The Greek 10-year yield has just surged over 13.2% and this is leading to falls in the euro and risk aversion with equities, commodities and oil falling.


Both gold and silver are less than 2% from their record nominal highs seen Monday (gold all time and silver 31-year) and are remaining firm due to concerns about the US dollar, the euro and sovereign debt issues in Europe.

While markets are not focusing on geopolitical risk in Africa and the Middle East and the Japanese natural and nuclear disasters, these problems remain and will lead to continuing safe haven demand.


Resistance in gold is at Monday's record nominal high at $1,478.20/oz and the psychological level of $1,500/oz.


Silver's resistance is at Monday's multiyear nominal high at $41.95/oz. In normal circumstances profit taking would be expected near $42/oz but this is anything but a normal market due to the existence of massive concentrated short positions being investigated by the CFTC.

A short squeeze may be underway with longs buying all dips in order to punish the shorts and force them to buy back their short positions thereby propelling the price much higher.

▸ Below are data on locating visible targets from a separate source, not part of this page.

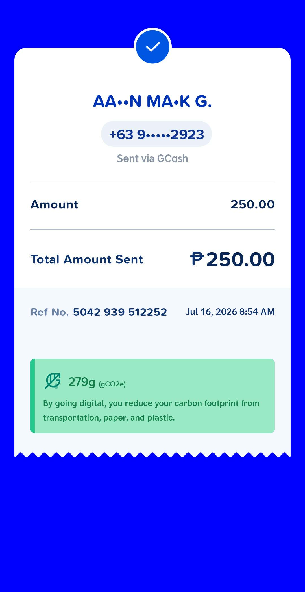Tap the masked phone number +63 9•••••2923
305x592 pixels.
pyautogui.click(x=156, y=134)
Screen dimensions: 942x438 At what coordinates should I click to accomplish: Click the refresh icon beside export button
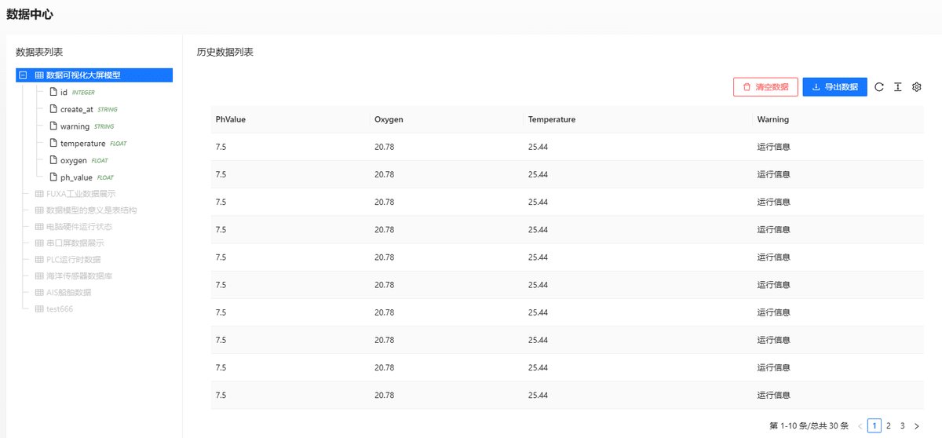click(879, 87)
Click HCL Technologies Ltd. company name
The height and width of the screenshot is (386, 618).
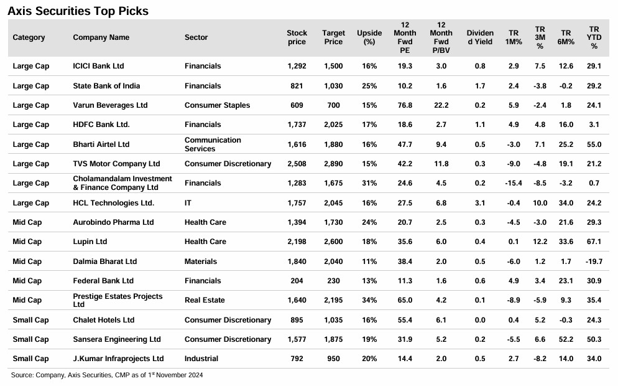coord(113,203)
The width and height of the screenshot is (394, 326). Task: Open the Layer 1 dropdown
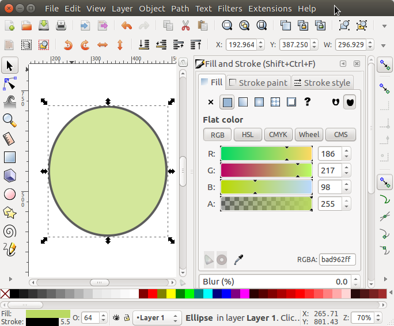156,317
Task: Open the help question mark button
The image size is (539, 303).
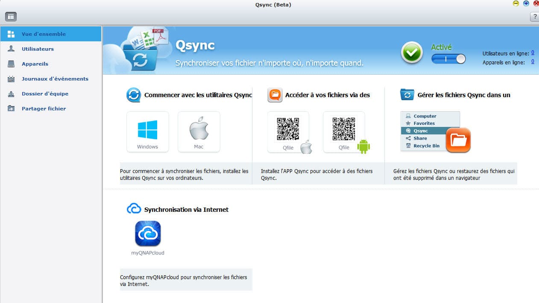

The dollar's fall suggests that markets are skeptical of Obama's latest budget proposal to cut $4 trillion off the massive US budget deficit. The US fiscal situation continues to deteriorate week on week and month on month which could potentially lead to sharp falls in the dollar in the coming weeks.

Eurozone debt markets are under pressure again this morning with Greek 10-year bonds surging to a lifetime record high of 13.2%. Greece appears to be heading towards sovereign default despite the usual denials. Greece's debt has become unsustainable, only a year after it was granted the biggest bailout in history. Debt levels in Ireland, Portugal and Spain also look increasingly unsustainable.


GFMS' prediction of gold rising to $1,600/oz and an average price of $1,455/oz in 2011 (today's current price) was reported in much of the financial press but as usual ignored by most of the non-specialist financial media.

GFMS are bullish on gold in 2011 and into 2012 particularly due to investment and monetary demand. This demand looks set to continue and they identify rising inflation and US sovereign debt risk as a threat with America's AAA status more likely than not to be questioned in H2 2011.

GFMS say that global mining supply has increased primarily due to another significant jump in Chinese gold production - up 8% to 350.9 tonnes from 324 tonnes.

The increase in Chinese gold production in recent years has been very large, to the degree, that some analysts have questioned their production figures. Mine supply from other major producers continues to be flat or fall as seen in South Africa and Russia production figures.


Gold is trading at $1,455.40/oz, €1,011.40/oz and £891.68/oz.


Silver is trading at $40.61/oz, €27.87/oz and £24.89/oz.

Platinum Group Metals

Platinum is trading at $1,766.50/oz, palladium at $757/oz and rhodium at $2,350/oz.